Quando a coluna de mercúrio subiu aos 35 graus, as pessoas
derretiam perto das onze horas, nas sombras da Praça Siqueira Campos. E este
tempo seco que licencia o sol a desidratar os corpos de água, promove a vontade
por amenidades e copos de líquidos gelados.
Por isso Alguém que não digo quem aproximou-se do Outro que
pingava em suores e comentou:
- Macho vai tudo se derreter. O melhor da noite não baixa a
temperatura dos 23 graus e nuvem no céu só se for na desembestada. Até terça
feira nem um frescor de pingos de chuva.
- E nós aqui feito padeiro sem arredar o pé da boca do
forno.
O calor evapora e dispersa em gases, mas também é a busca de
soluções. Fulano viu Alguém e o Outro e chegou para eles com voz de rebeldia: olhe
a primeira siriguela do pé lá de casa! Vamos tomar uma?
O Outro: só se for agora.
Alguém vai além: vamos chamar Sicrano que tem uma camionete
de ar condicionado e vamos prá Zé Pajé refrescar a vida. Dito e feito: formaram
uma guerrilha de cinco, pois incluíram Beltrano. A guerrilha: Alguém, Outro, Fulano, Sicrano e Beltrano.
Na latada mesmo do bar na beira da estrada, muitos graus de
temperatura a menos além duma brisa que se pensa nasçam nas palmas dos buritis.
O primeiro foi Alguém que abriu a enxurrada aos borbotões de uma cerveja tão
gelada que a barriga do homem quase congela. Só não congelou porque todos sabem
que mulher, dinheiro, futebol e política são discursos gerados no chiado do gás
escapado pelo abridor de garrafas.
E as garrafas vazias se deitam ao lado, na areia da latada
do bar e o conteúdo deste precioso fermento se destila em grandes descobertas,
teorias complexas, exaltações de enrubescer o objeto exaltado e críticas de
derrubar a República. De Monarquia não se fala. Ali os cinco são reis. Ninguém
é súdito, menos ainda da ordem estabelecida.

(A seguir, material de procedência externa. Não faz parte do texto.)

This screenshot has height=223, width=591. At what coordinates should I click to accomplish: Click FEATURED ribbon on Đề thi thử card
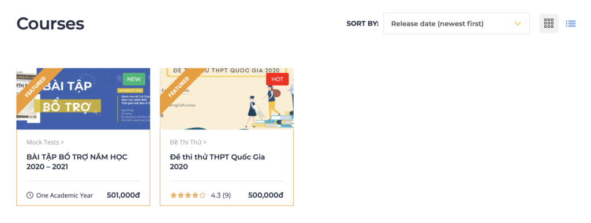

Linguiça frita vinda de Granito. Carne assada de bode de
Serrita. Farinha da serra em parcimônia para não entupir a sede de cerveja. E
imaginem o extremo do sabor na volúpia daquela bem geladinha: uma tripa de
porco, crocante, com sal no ponto para virar o dia.
E quem disse que esse mundo é ruim? – abrindo os braços como
um pastor aos fiéis, Beltrano sorria de um canto a outro das orelhas.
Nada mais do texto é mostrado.